To address this objective, eight LSMs were evaluated: CESM2, CMCC-ESM2, E3SM-1-1, EC-Earth3-Veg, HadGEM3-GC31-LL, IPSL-CM6A-LR, MIROC6, and UKESM1-0-LL. Two reference evaporation datasets (DOLCE V3 and an ensemble of FLUXCOM-RS, BESS and PML) and a reference soil moisture dataset (SoMo.ml) were utilized for the evaluation. After a global analysis of LSM evaporation characteristics, six climatically diverse study areas were selected for further investigation.
A long-term analysis was performed by examining the water balance and implementing the LSMs into the Budyko framework. Subsequently, soil moisture deficits were calculated for the driest periods in time, and the resulting accumulated deficits were compared with the reference evaporation data. The timing and progression of the deficits were evaluated using the reference soil moisture data. Finally, the sensitivity of the models was evaluated by examining the response of evaporation anomalies to precipitation anomalies and comparing this with the reference evaporation data.

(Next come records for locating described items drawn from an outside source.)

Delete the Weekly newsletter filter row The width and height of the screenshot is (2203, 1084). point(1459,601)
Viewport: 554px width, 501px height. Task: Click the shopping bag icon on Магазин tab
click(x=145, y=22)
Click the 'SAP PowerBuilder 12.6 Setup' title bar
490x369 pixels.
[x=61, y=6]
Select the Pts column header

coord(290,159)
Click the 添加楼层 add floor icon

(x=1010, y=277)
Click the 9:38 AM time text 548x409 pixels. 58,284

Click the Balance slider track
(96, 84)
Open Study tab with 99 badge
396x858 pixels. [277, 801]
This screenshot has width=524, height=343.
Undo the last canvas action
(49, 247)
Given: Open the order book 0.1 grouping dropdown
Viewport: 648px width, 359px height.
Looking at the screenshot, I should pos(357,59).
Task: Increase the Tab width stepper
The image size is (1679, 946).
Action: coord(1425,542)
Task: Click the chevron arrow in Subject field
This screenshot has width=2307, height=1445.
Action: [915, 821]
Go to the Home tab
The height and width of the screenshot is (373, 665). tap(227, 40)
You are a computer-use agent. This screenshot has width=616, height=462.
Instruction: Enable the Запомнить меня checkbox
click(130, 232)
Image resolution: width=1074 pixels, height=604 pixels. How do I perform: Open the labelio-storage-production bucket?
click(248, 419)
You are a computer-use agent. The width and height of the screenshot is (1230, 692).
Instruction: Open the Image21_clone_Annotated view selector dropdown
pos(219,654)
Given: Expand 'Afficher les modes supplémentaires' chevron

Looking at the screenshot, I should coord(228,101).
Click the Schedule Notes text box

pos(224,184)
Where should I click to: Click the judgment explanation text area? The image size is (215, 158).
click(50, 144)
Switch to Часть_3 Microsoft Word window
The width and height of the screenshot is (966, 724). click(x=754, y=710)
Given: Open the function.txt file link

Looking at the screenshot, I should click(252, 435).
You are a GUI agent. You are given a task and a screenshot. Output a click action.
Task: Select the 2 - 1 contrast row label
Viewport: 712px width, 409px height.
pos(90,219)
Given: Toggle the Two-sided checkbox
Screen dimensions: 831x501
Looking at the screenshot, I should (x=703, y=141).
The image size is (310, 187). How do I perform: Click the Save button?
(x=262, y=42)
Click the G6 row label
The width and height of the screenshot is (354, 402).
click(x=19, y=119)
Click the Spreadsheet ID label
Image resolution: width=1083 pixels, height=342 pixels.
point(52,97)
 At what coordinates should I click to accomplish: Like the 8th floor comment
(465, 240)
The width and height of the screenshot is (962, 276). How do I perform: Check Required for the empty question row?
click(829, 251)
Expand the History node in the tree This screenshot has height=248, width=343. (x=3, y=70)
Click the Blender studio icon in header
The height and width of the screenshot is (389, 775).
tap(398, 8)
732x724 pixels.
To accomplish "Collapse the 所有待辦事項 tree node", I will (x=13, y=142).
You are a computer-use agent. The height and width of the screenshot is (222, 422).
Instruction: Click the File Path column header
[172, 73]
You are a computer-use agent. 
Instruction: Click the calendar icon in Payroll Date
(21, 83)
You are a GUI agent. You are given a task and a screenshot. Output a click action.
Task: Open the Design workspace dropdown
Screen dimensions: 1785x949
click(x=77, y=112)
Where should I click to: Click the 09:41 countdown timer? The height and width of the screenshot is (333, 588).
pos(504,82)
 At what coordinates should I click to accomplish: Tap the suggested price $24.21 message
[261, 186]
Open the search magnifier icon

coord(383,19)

The results showed that there was a large spread in output and performance among the LSMs across all parts of the evaluation. The greatest contrasts among the LSMs were found in the dry-to-wet transition zones within the tropics. In this latitudinal range, the worst-performing LSMs overestimated the accumulation of soil moisture deficits and the severity of droughts, while the opposite was found for the extratropical regions. Additionally, the models showed, in general, that they were overly sensitive to precipitation anomalies.
When ranking the implemented model bases in the LSMs based on their performance during droughts, the findings showed that the Community Land Model (implemented in CMCC-ESM2, E3SM-1-1 and CESM2) was predominantly the best performing, followed by ORCHIDEE (IPSL-CM6A-LR) and HTESSEL (EC-Earth3-Veg). MATSIRO (MIROC6) and JULES (HadGEM3-GC31-LL and UKESM1-0-LL) were the least performing model bases.
From a hydrological perspective, the findings of this research could be linked to some known limitations of LSMs. Oversimplified soil and vegetation dynamics could contribute to LSMs being overly sensitive to precipitation anomalies, while the contrasts between tropical and extratropical regions could be attributed to the representation of soil moisture–evaporation coupling, which plays a greater role in the tropical study areas.
Ultimately, this research could contribute to LS3MIP and the land surface modeling community, as the results highlight the strengths and weaknesses of LSMs in simulating soil moisture droughts. From there, this research could contribute to improving LSMs, understanding drought mechanisms, and addressing climate change impacts, especially in drought-prone regions.